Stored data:

'''

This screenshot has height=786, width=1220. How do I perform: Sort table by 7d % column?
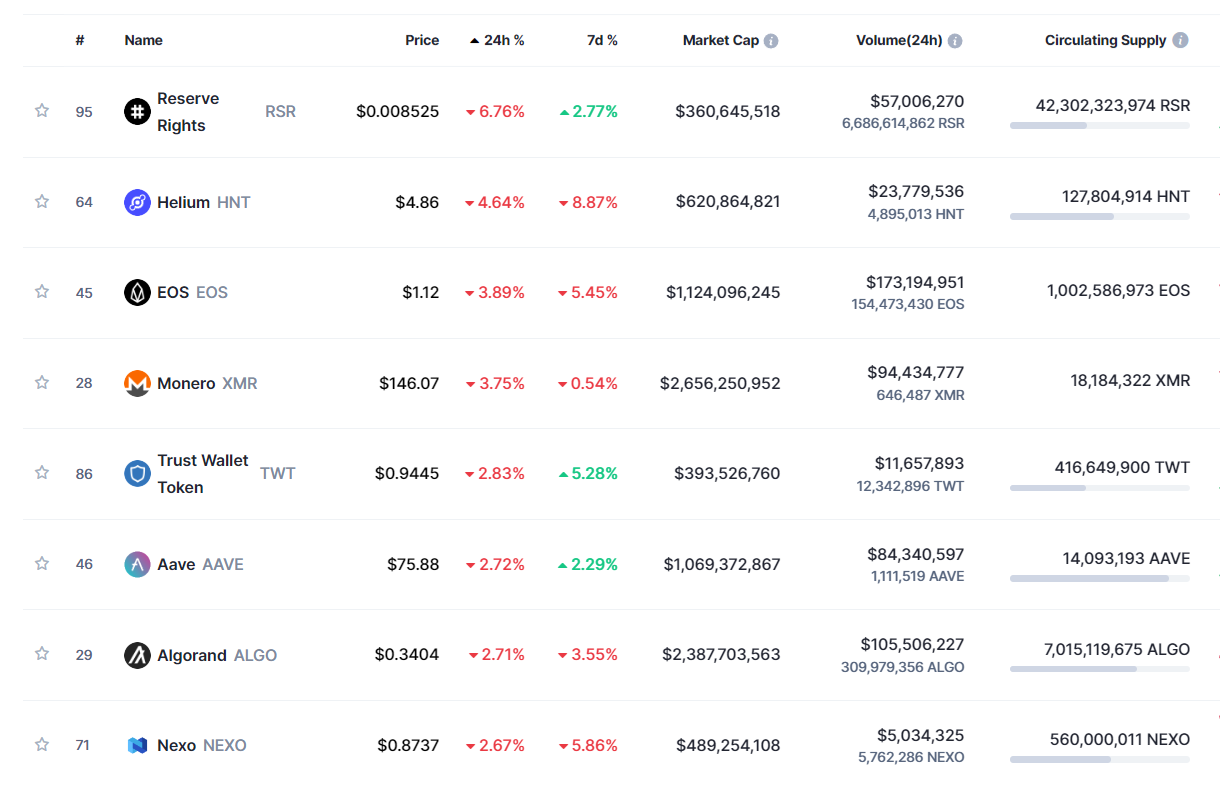click(602, 41)
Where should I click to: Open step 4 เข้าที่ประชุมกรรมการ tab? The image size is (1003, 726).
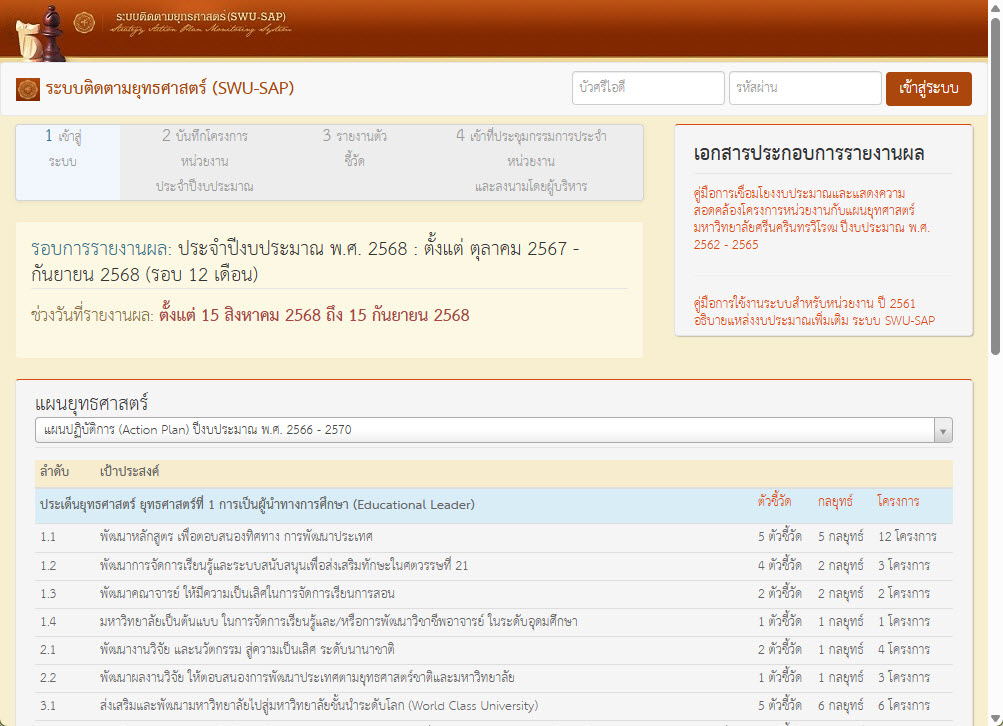531,161
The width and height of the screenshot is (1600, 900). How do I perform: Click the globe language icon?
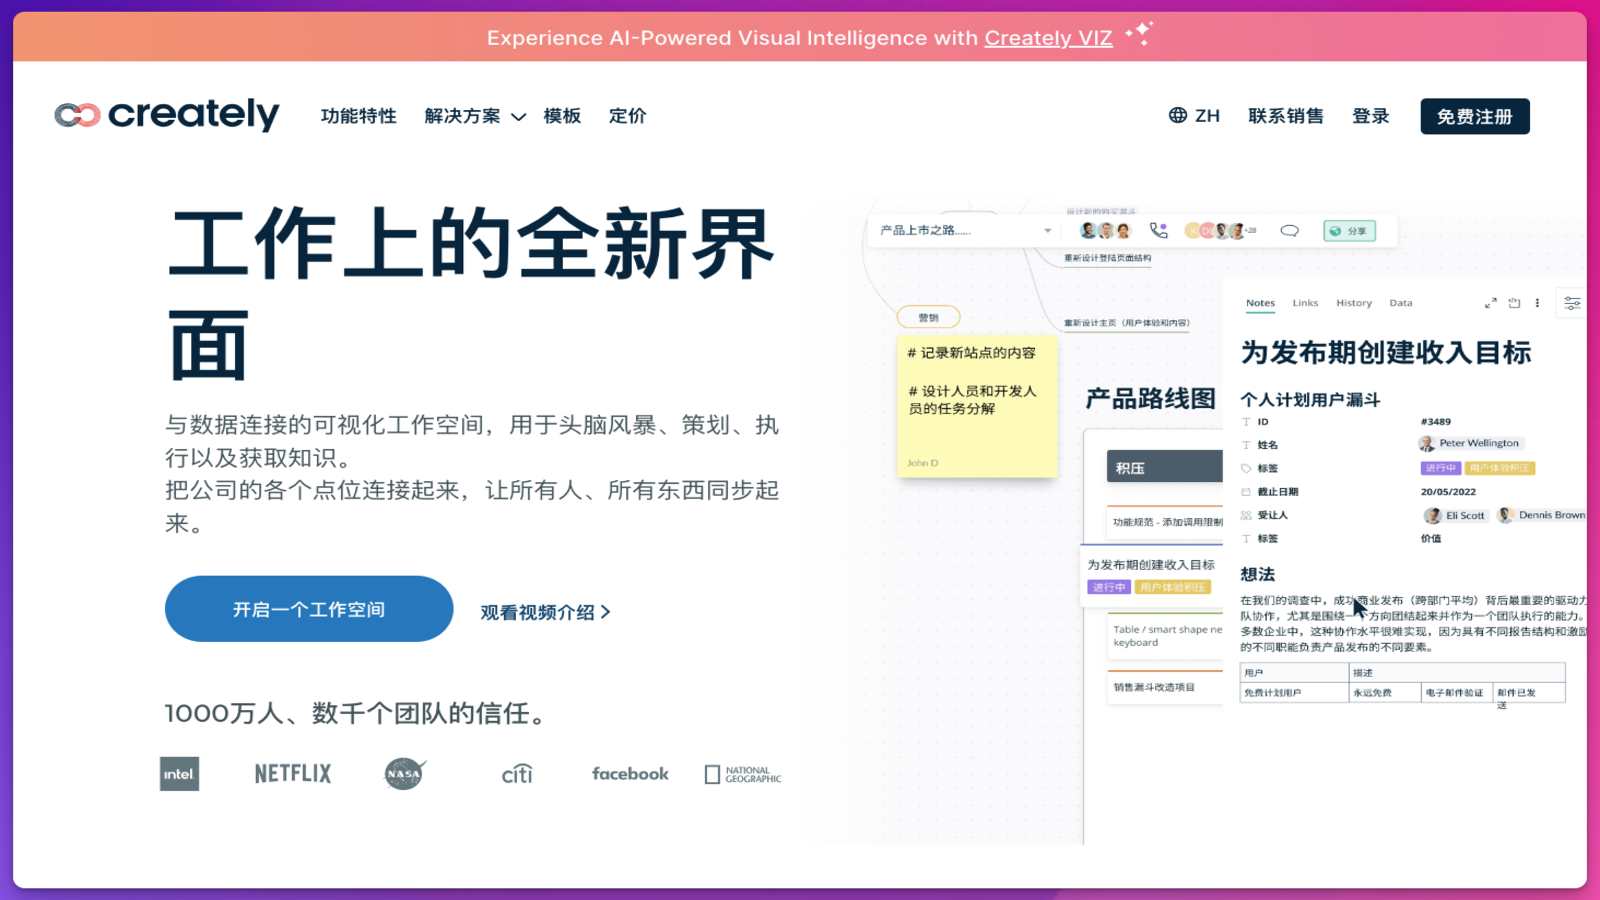(x=1178, y=116)
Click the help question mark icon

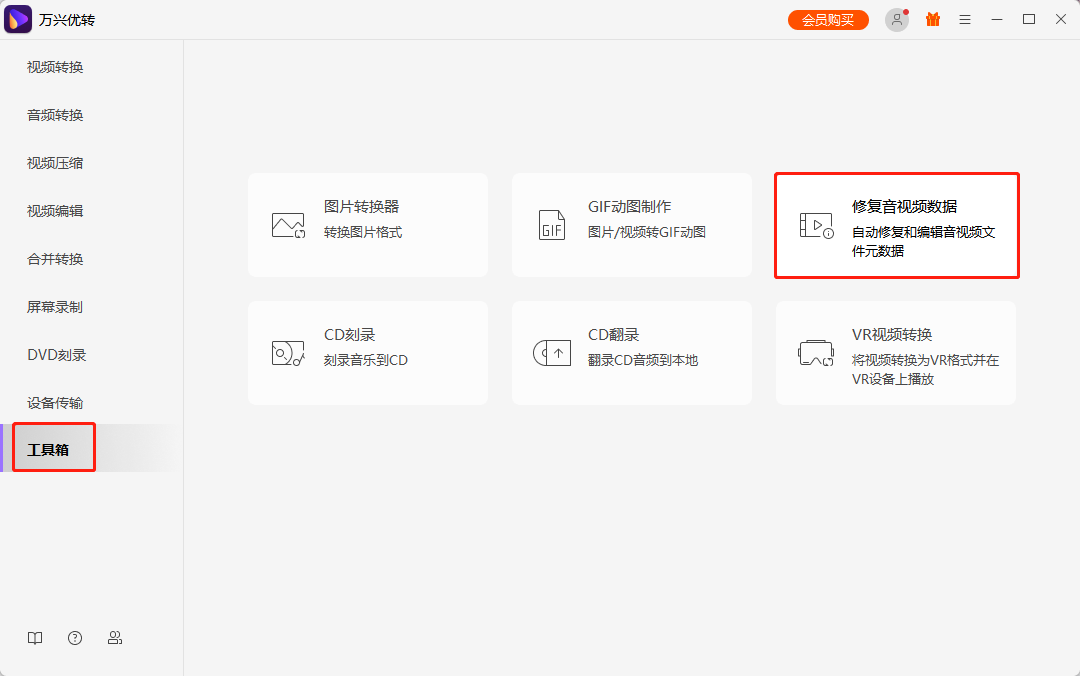click(x=75, y=637)
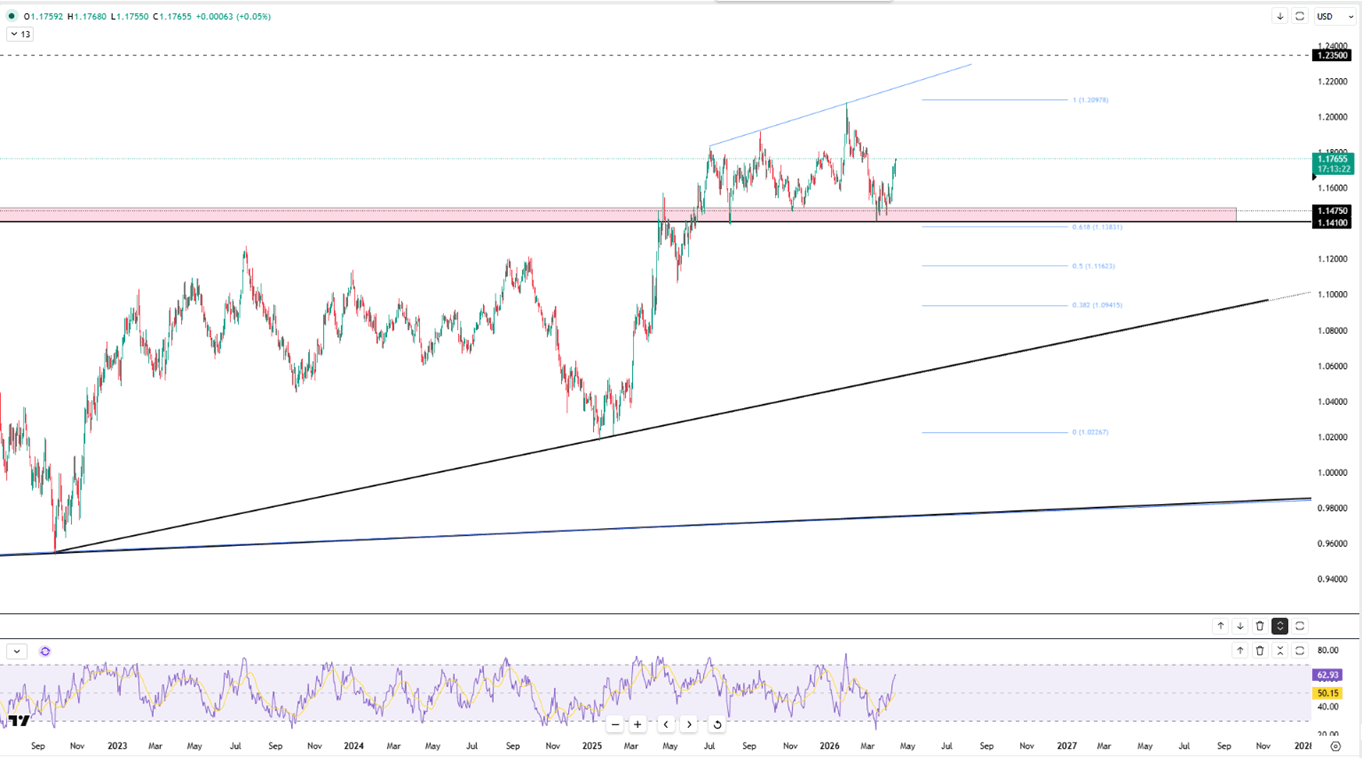Collapse the main chart pane
This screenshot has height=758, width=1362.
point(1280,626)
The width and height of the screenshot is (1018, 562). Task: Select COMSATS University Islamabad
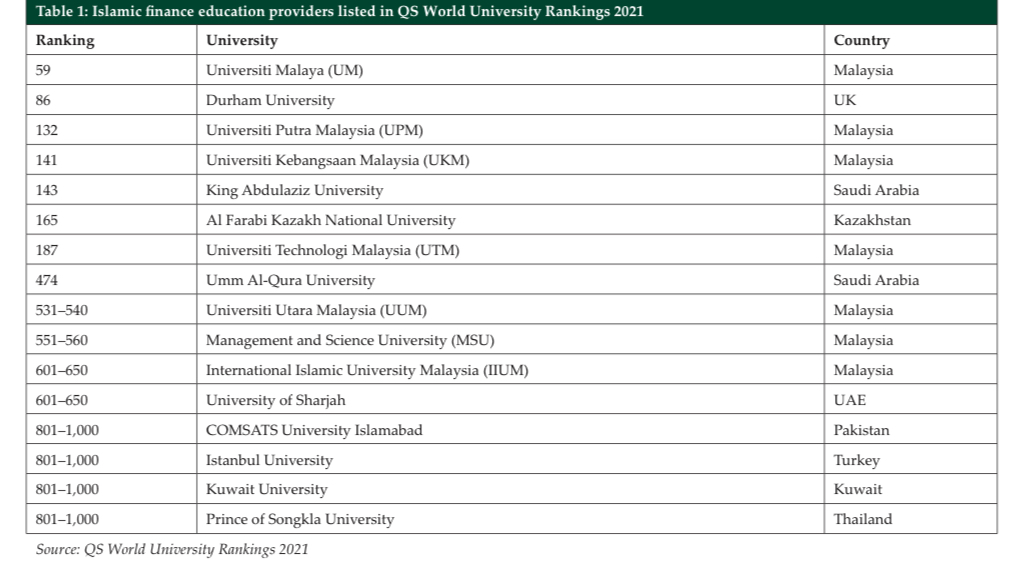314,430
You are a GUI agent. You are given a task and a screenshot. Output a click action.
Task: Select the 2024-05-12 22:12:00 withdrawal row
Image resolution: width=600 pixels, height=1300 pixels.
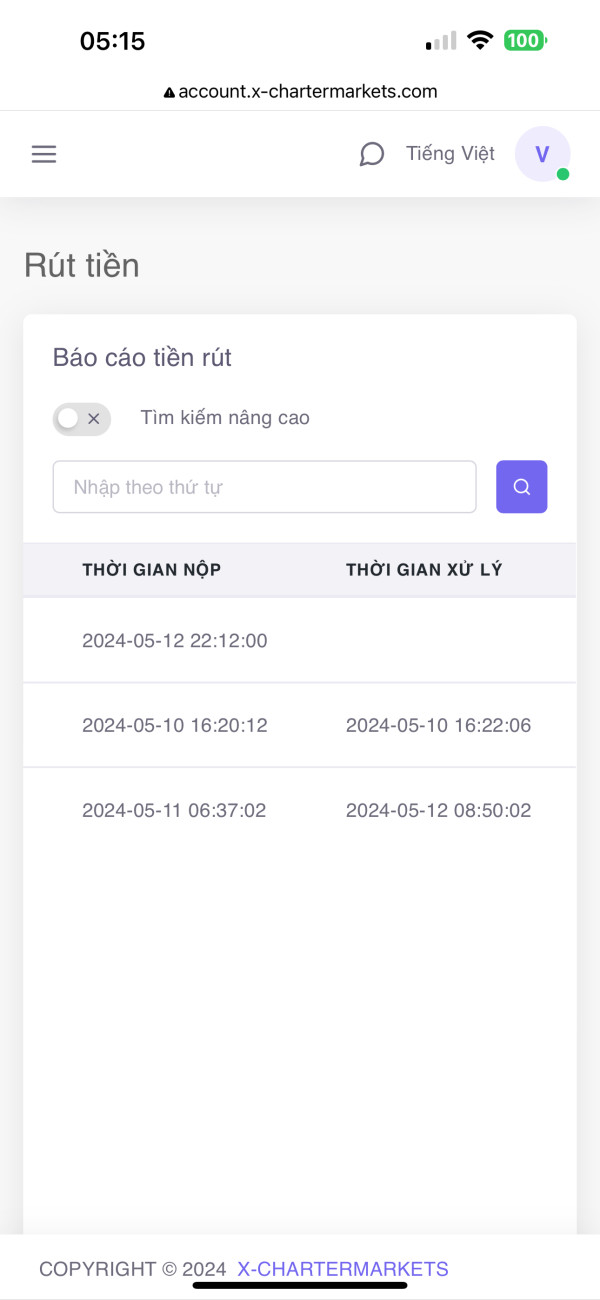tap(175, 641)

'''

§ **Work task**
From the line containing "Where should I" through the last line of the data above, write out every line word for word, and nothing else. Do not include the pictures.

§ **Task solution**
Where should I click to: Open step 4 เข้าที่ประชุมกรรมการ tab? The image size is (1003, 726).
531,161
The width and height of the screenshot is (1600, 900). How do I perform: Click the globe language icon?
(x=1178, y=116)
Click the help question mark icon

click(x=75, y=637)
Collapse the main chart pane
This screenshot has height=758, width=1362.
point(1280,626)
The width and height of the screenshot is (1018, 562). Task: Select COMSATS University Islamabad
314,430
You are a GUI agent. You are given a task and a screenshot. Output a click action.
Task: Select the 2024-05-12 22:12:00 withdrawal row
Image resolution: width=600 pixels, height=1300 pixels.
tap(175, 641)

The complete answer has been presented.